Sum of squared errors:
[tex]\[ (71 - 22.2222)^2 + (13 - 6.6666)^2 + (3 - 2)^2 + (0.6 - 0.6)^2 + (0.1 - 0.18)^2 \][/tex]

#### Model 3: [tex]\( f(x) = 2(3)^x \)[/tex]
- [tex]\( f(-2) = 2(3)^{-2} = 2 \cdot (0.1111) \approx 0.2222 \)[/tex]
- [tex]\( f(-1) = 2(3)^{-1} = 2 \cdot (0.3333) \approx 0.6666 \)[/tex]
- [tex]\( f(0) = 2(3)^0 = 2 \cdot 1 = 2 \)[/tex]
- [tex]\( f(1) = 2(3)^1 = 2 \cdot 3 = 6 \)[/tex]
- [tex]\( f(2) = 2(3)^2 = 2 \cdot 9 = 18 \)[/tex]

Sum of squared errors:
[tex]\[ (71 - 0.2222)^2 + (13 - 0.6666)^2 + (3 - 2)^2 + (0.6 - 6)^2 + (0.1 - 18)^2 \][/tex]

#### Model 4: [tex]\( f(x) = 3(0.2)^x \)[/tex]
- [tex]\( f(-2) = 3(0.2)^{-2} = 3 \cdot (25) = 75 \)[/tex]
- [tex]\( f(-1) = 3(0.2)^{-1} = 3 \cdot (5) = 15 \)[/tex]
- [tex]\( f(0) = 3(0.2)^0 = 3 \cdot 1 = 3 \)[/tex]
- [tex]\( f(1) = 3(0.2)^1 = 3 \cdot 0.2 = 0.6 \)[/tex]
- [tex]\( f(2) = 3(0.2)^2 = 3 \cdot 0.04 = 0.12 \)[/tex]

Sum of squared errors:
[tex]\[ (71 - 75)^2 + (13 - 15)^2 + (3 - 3)^2 + (0.6 - 0.6)^2 + (0.1 - 0.12)^2 \][/tex]

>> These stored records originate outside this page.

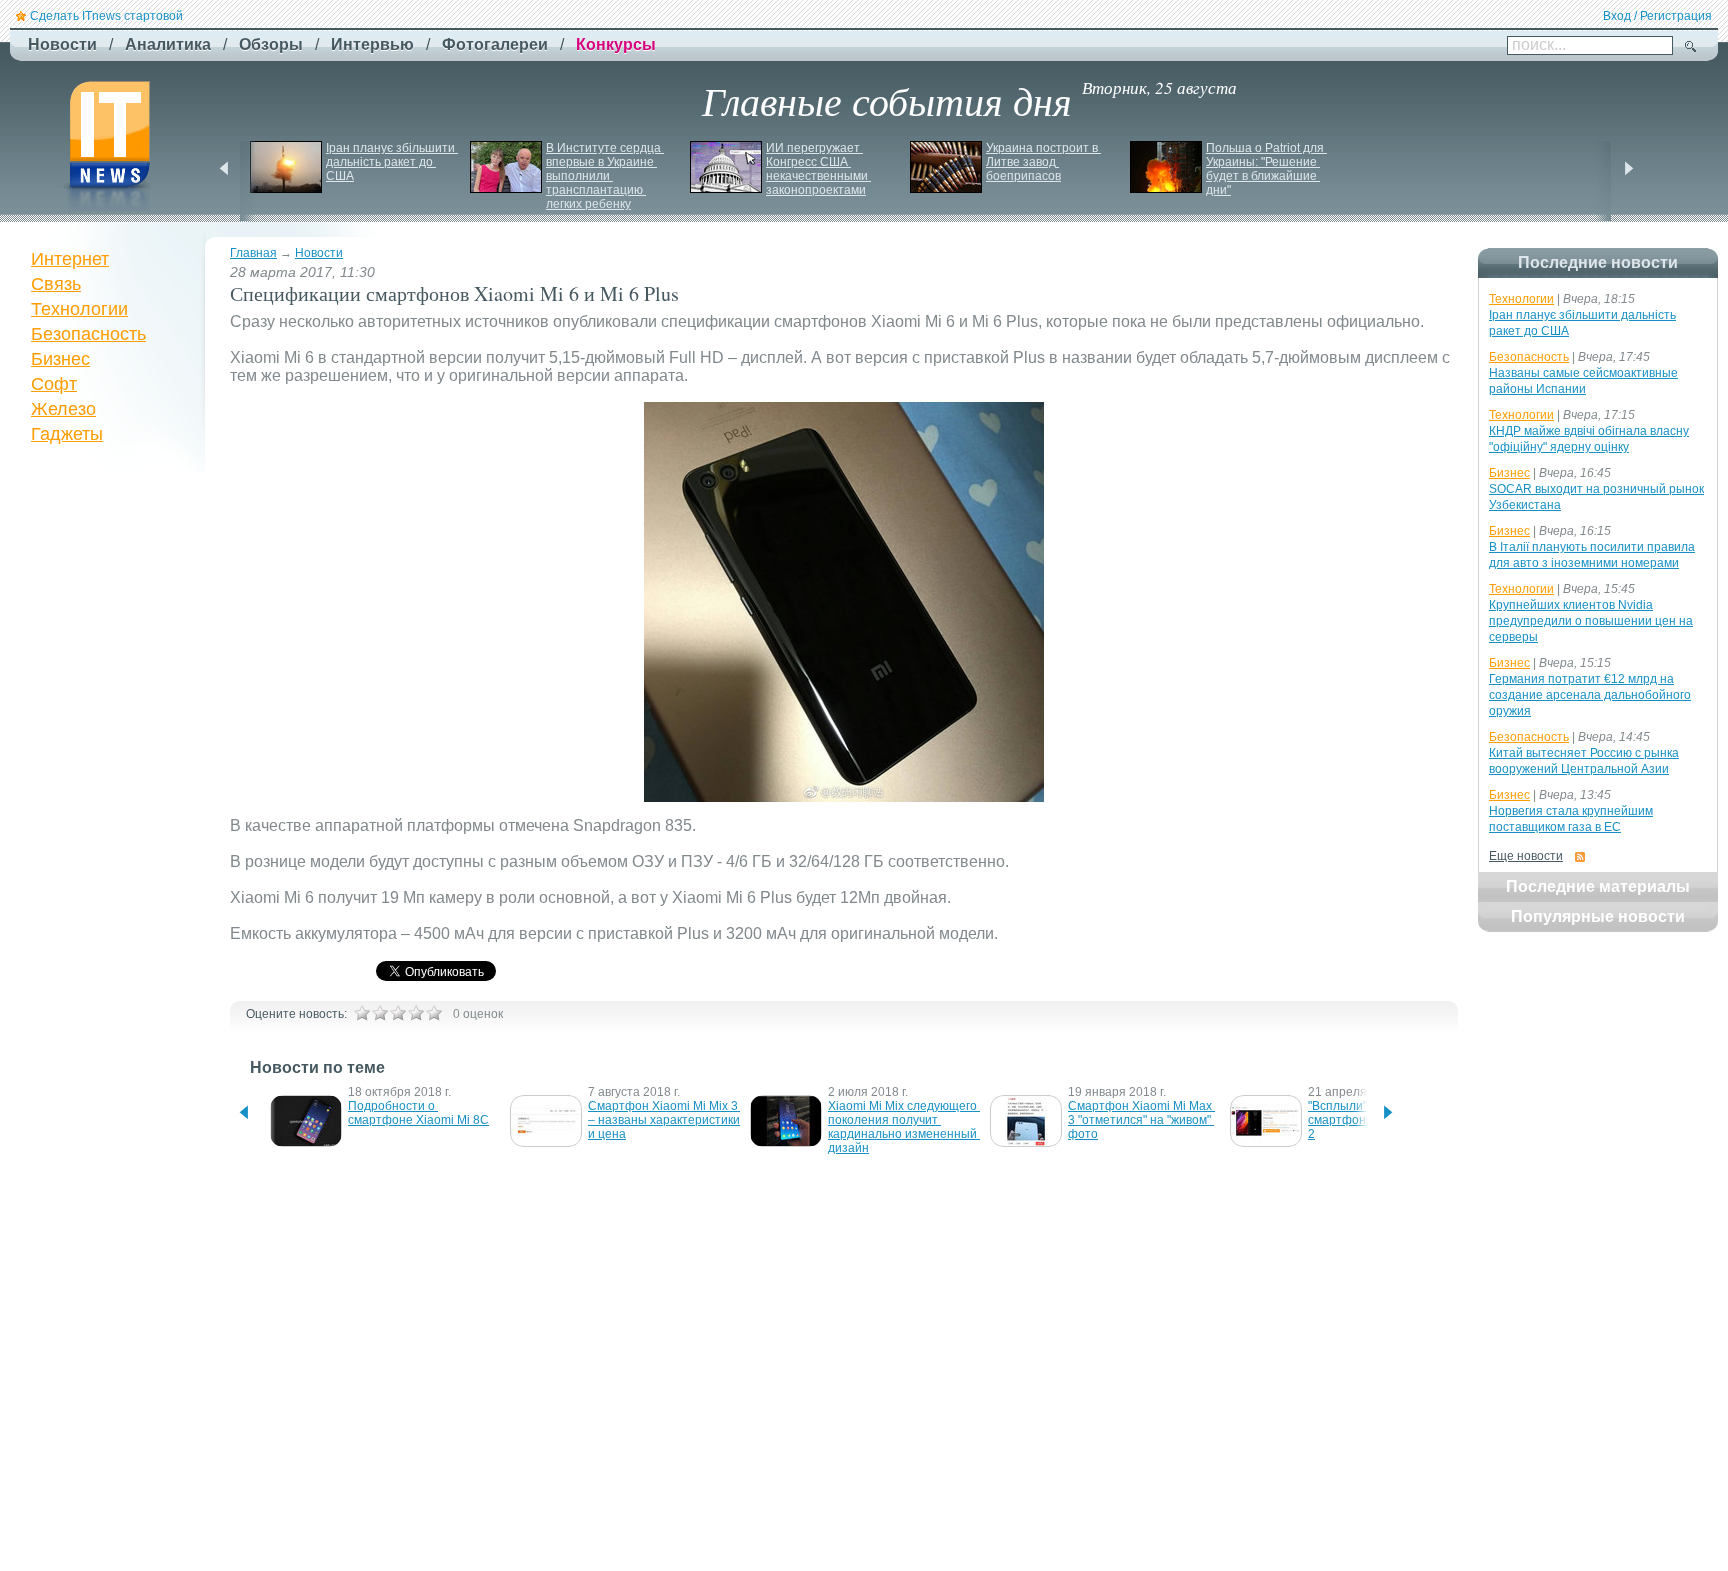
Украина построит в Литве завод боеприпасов (1043, 162)
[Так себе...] (398, 1013)
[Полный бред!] (362, 1013)
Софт (54, 384)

### Comparison of the Sum of Squared Errors:
1. Model 1: High sum (since the predictions deviate significantly from actual values)
2. Model 2: Relatively low, especially around [tex]\( f(0), f(1), \text{and} f(2) \)[/tex].
3. Model 3: High sum (since the predictions deviate significantly from actual values)
4. Model 4: Relatively low sum

By comparing the calculated sums (without providing exact numerical results due to their length), we observe that Model 2 fits the data points well because its calculated function values are relatively close to the actual [tex]\( f(x) \)[/tex] values, more so than any other model. Thus, the model:

[tex]\[ f(x) = 2(0.3)^x \][/tex]

is the best representation of the exponential relationship in the given data.